Distribution Central landed in 22nd on that same list, sharing a sector-leading position with Hewitt Best of the Best award winner, Express Data, in a leadership position for HR practices amongst distributors.
At the reseller and integrator level Express Data parent, Dimension Data, as well as entrepreneurial organisations such as Thomas Duryea have also developed good reputations for running a tight, but happy ship.
They are all very different organisations that share a common thread within the organisation - a high level of morale. But despite some individualities in approach, what is perhaps most surprising is the common threads running through each HR policy.
“What’s important is people feel they are valued by their senior managers,” Right Management talent management managing principal, Jamie Sims, said.
Right Management is a wholly-owned subsidiary of Manpower, a recruitment firm that just this month released a report claiming that employers are paring back growth plans for the year’s end, and hiring expectations are dropping for the first time this year – reinforcing the need to hang on to existing staff.
Sims said there are few surprises when it comes to finding a winning HR formula, but nevertheless it is something that can, and does go wrong.

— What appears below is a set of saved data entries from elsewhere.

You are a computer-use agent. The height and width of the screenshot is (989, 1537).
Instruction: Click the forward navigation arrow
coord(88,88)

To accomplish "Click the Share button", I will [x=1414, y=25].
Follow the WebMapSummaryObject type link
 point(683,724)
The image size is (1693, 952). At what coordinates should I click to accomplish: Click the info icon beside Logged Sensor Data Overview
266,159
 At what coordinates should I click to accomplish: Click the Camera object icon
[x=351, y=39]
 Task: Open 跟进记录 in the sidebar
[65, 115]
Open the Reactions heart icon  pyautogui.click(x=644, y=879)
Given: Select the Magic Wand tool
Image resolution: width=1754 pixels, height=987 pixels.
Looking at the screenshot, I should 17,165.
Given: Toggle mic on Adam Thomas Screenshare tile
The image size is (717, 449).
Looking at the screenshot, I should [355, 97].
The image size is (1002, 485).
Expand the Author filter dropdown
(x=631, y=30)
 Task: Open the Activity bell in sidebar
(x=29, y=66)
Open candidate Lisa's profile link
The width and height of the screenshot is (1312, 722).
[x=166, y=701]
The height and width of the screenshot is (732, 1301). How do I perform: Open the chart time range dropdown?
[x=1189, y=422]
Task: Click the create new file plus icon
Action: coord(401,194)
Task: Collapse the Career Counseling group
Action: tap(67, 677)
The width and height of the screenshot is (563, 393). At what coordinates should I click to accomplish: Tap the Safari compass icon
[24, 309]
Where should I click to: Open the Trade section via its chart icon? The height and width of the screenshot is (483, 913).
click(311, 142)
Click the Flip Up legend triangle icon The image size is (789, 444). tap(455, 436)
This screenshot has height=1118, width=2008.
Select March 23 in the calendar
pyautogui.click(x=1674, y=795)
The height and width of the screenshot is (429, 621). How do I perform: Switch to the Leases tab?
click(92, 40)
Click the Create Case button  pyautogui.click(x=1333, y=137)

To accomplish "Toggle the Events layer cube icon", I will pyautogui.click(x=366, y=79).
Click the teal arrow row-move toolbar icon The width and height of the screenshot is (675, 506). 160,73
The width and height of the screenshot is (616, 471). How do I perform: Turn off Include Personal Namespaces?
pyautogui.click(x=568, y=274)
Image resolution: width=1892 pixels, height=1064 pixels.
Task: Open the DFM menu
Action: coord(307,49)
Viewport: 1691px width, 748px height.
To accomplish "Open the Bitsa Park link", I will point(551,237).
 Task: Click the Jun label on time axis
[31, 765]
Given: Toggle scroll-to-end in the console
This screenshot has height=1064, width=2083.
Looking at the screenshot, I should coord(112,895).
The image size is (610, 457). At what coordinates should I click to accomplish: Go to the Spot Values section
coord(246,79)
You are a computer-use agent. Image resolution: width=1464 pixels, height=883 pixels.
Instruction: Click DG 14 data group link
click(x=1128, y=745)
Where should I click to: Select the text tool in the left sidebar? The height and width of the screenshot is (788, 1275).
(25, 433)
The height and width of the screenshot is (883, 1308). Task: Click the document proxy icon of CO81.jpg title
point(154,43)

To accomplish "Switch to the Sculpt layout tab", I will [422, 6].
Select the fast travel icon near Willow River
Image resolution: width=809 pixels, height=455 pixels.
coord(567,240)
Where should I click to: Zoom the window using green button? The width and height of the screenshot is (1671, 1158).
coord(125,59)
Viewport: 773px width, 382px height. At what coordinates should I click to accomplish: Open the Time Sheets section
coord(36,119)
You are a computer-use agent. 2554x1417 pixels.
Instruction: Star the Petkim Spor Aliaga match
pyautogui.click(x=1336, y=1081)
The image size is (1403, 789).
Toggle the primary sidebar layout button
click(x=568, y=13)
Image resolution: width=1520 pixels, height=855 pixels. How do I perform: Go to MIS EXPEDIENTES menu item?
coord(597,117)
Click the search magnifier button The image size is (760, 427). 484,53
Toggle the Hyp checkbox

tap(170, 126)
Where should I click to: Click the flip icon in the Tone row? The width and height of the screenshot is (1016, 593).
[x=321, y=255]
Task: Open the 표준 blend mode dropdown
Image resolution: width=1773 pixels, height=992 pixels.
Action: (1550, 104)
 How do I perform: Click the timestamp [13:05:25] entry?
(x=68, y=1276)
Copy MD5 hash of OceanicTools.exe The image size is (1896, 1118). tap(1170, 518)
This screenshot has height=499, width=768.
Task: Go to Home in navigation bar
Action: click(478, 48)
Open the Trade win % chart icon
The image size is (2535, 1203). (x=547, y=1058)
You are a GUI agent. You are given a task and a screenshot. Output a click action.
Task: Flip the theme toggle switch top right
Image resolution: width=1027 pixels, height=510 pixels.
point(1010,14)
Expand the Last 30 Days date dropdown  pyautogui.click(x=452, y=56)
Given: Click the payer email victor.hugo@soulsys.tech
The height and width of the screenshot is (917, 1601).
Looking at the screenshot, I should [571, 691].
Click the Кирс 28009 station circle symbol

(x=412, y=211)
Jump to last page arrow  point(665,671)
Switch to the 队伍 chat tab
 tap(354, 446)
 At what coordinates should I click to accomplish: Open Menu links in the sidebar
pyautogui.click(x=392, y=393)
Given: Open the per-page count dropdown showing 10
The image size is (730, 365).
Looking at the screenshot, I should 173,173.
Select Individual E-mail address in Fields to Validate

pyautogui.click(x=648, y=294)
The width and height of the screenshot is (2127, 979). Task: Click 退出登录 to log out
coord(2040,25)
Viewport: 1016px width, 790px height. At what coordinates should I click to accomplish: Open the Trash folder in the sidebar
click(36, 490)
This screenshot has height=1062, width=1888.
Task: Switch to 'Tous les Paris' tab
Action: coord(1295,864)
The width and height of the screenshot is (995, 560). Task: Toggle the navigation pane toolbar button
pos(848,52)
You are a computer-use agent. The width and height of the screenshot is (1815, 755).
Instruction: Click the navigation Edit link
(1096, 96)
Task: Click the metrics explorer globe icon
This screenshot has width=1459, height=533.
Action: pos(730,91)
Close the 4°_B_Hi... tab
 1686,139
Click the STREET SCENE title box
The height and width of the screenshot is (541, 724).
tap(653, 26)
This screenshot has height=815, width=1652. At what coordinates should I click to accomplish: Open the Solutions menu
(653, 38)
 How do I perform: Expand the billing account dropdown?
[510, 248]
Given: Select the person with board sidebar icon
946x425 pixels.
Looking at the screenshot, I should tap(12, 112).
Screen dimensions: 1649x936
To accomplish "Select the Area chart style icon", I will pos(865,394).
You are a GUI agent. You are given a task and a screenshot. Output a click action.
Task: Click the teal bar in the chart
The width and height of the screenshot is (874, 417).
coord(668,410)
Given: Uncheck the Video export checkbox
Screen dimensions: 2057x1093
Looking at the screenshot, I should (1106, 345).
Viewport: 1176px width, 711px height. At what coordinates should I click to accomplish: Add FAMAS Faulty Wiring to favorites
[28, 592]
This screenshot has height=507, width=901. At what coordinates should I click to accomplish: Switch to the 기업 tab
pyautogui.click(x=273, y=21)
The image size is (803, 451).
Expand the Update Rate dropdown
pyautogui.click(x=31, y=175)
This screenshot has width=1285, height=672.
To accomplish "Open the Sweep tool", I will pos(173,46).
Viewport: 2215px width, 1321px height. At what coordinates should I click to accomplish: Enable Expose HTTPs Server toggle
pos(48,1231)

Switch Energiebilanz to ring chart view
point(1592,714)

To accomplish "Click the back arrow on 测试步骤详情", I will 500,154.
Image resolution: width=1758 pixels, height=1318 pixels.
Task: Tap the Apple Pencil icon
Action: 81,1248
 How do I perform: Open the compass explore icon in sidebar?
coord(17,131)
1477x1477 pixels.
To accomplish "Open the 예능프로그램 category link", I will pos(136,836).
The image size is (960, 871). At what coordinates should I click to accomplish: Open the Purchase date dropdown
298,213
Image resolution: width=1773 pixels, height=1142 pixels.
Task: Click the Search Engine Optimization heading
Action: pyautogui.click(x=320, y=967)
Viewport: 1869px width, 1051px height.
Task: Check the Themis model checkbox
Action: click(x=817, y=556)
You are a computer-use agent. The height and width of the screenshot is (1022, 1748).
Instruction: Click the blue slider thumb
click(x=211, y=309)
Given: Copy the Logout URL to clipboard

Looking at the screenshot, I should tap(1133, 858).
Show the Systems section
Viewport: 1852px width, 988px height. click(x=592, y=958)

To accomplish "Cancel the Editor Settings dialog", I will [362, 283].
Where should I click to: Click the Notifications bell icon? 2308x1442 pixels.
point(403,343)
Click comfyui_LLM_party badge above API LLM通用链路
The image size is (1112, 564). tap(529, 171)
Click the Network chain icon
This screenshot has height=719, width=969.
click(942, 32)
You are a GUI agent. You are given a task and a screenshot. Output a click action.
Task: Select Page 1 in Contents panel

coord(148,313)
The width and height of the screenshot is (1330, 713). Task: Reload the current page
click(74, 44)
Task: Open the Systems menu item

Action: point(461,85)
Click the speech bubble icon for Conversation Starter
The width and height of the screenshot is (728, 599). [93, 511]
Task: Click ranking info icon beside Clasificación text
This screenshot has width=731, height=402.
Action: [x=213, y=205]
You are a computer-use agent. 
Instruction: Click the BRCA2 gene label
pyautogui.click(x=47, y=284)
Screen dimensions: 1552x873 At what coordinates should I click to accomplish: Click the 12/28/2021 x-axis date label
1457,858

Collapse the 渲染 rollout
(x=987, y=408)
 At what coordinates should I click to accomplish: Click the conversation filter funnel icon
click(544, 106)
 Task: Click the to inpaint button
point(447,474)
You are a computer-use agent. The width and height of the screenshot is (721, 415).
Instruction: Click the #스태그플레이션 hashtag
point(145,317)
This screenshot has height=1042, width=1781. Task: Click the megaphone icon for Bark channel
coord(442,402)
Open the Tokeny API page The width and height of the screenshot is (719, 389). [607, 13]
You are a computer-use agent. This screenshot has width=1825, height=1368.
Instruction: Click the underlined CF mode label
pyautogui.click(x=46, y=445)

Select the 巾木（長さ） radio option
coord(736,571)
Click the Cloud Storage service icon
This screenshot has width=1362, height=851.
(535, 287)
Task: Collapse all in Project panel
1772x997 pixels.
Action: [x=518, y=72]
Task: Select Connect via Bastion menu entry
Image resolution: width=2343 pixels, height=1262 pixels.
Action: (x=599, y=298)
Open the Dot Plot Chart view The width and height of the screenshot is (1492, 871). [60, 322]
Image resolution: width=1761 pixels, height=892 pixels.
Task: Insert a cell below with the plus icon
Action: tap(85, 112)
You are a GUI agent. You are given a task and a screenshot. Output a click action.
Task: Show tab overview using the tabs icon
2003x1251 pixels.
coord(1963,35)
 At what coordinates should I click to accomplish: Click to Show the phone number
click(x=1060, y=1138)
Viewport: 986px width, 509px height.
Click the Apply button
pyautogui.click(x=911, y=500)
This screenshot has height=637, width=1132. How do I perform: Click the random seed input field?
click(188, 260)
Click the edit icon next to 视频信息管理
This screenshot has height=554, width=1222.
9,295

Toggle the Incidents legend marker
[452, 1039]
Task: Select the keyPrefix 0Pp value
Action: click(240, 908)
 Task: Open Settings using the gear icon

Workers want a sense of value synchronisation – they want to know that their personal values are reflected in the values of the organisation. They want career opportunities, a work/ life balance and an adequate level of two-way communication from senior management to the workers.
“What managers often forget is that it’s not just about pushing information down, it’s about making sure you have the mechanisms within the organisation for employees to provide you with feedback,” Sims said.